Items from a dataset:
────────────────────
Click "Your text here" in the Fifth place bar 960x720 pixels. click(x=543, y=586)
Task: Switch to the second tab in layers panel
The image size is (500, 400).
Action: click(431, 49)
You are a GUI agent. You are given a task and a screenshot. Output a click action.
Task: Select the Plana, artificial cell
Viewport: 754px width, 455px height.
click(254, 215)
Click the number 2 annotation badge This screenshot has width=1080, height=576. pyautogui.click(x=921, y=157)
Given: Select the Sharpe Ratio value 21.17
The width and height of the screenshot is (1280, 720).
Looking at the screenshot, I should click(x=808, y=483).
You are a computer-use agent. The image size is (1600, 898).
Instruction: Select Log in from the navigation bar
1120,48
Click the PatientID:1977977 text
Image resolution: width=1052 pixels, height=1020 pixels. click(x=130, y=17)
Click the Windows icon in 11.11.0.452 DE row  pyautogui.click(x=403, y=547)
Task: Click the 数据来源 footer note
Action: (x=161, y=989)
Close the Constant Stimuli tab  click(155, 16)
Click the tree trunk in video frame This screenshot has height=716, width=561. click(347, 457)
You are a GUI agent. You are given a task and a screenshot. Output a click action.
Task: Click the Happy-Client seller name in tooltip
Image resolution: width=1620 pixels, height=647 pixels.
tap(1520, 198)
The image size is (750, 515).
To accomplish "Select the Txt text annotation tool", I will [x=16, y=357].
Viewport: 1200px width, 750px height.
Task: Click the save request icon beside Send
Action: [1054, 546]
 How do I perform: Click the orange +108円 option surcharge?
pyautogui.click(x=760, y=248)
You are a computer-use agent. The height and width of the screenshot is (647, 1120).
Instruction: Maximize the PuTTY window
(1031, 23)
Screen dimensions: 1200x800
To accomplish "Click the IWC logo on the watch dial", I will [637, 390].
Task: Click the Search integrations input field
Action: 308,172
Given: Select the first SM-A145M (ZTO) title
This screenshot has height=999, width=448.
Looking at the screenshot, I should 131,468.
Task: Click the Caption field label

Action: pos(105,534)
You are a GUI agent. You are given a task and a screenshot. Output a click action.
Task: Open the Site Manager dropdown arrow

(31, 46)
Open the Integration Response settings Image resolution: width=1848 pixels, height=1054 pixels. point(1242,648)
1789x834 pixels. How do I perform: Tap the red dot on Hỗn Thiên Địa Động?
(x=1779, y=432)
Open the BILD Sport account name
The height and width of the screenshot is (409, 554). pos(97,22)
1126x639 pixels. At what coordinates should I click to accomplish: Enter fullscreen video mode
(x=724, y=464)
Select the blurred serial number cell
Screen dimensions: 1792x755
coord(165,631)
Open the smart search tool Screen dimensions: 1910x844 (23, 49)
────────────────────
YOUR TASK:
Could you output each line above exactly as it was given?

WRITTEN RESPONSE:
Click "Your text here" in the Fifth place bar 960x720 pixels. click(x=543, y=586)
Task: Switch to the second tab in layers panel
The image size is (500, 400).
Action: click(431, 49)
You are a GUI agent. You are given a task and a screenshot. Output a click action.
Task: Select the Plana, artificial cell
Viewport: 754px width, 455px height.
click(254, 215)
Click the number 2 annotation badge This screenshot has width=1080, height=576. pyautogui.click(x=921, y=157)
Given: Select the Sharpe Ratio value 21.17
The width and height of the screenshot is (1280, 720).
Looking at the screenshot, I should click(x=808, y=483).
You are a computer-use agent. The image size is (1600, 898).
Instruction: Select Log in from the navigation bar
1120,48
Click the PatientID:1977977 text
Image resolution: width=1052 pixels, height=1020 pixels. click(x=130, y=17)
Click the Windows icon in 11.11.0.452 DE row  pyautogui.click(x=403, y=547)
Task: Click the 数据来源 footer note
Action: (x=161, y=989)
Close the Constant Stimuli tab  click(155, 16)
Click the tree trunk in video frame This screenshot has height=716, width=561. click(347, 457)
You are a GUI agent. You are given a task and a screenshot. Output a click action.
Task: Click the Happy-Client seller name in tooltip
Image resolution: width=1620 pixels, height=647 pixels.
tap(1520, 198)
The image size is (750, 515).
To accomplish "Select the Txt text annotation tool", I will [x=16, y=357].
Viewport: 1200px width, 750px height.
Task: Click the save request icon beside Send
Action: [1054, 546]
 How do I perform: Click the orange +108円 option surcharge?
pyautogui.click(x=760, y=248)
You are a computer-use agent. The height and width of the screenshot is (647, 1120).
Instruction: Maximize the PuTTY window
(1031, 23)
Screen dimensions: 1200x800
To accomplish "Click the IWC logo on the watch dial", I will [637, 390].
Task: Click the Search integrations input field
Action: 308,172
Given: Select the first SM-A145M (ZTO) title
This screenshot has height=999, width=448.
Looking at the screenshot, I should 131,468.
Task: Click the Caption field label

Action: pos(105,534)
You are a GUI agent. You are given a task and a screenshot. Output a click action.
Task: Open the Site Manager dropdown arrow

(31, 46)
Open the Integration Response settings Image resolution: width=1848 pixels, height=1054 pixels. point(1242,648)
1789x834 pixels. How do I perform: Tap the red dot on Hỗn Thiên Địa Động?
(x=1779, y=432)
Open the BILD Sport account name
The height and width of the screenshot is (409, 554). pos(97,22)
1126x639 pixels. At what coordinates should I click to accomplish: Enter fullscreen video mode
(x=724, y=464)
Select the blurred serial number cell
Screen dimensions: 1792x755
coord(165,631)
Open the smart search tool Screen dimensions: 1910x844 (23, 49)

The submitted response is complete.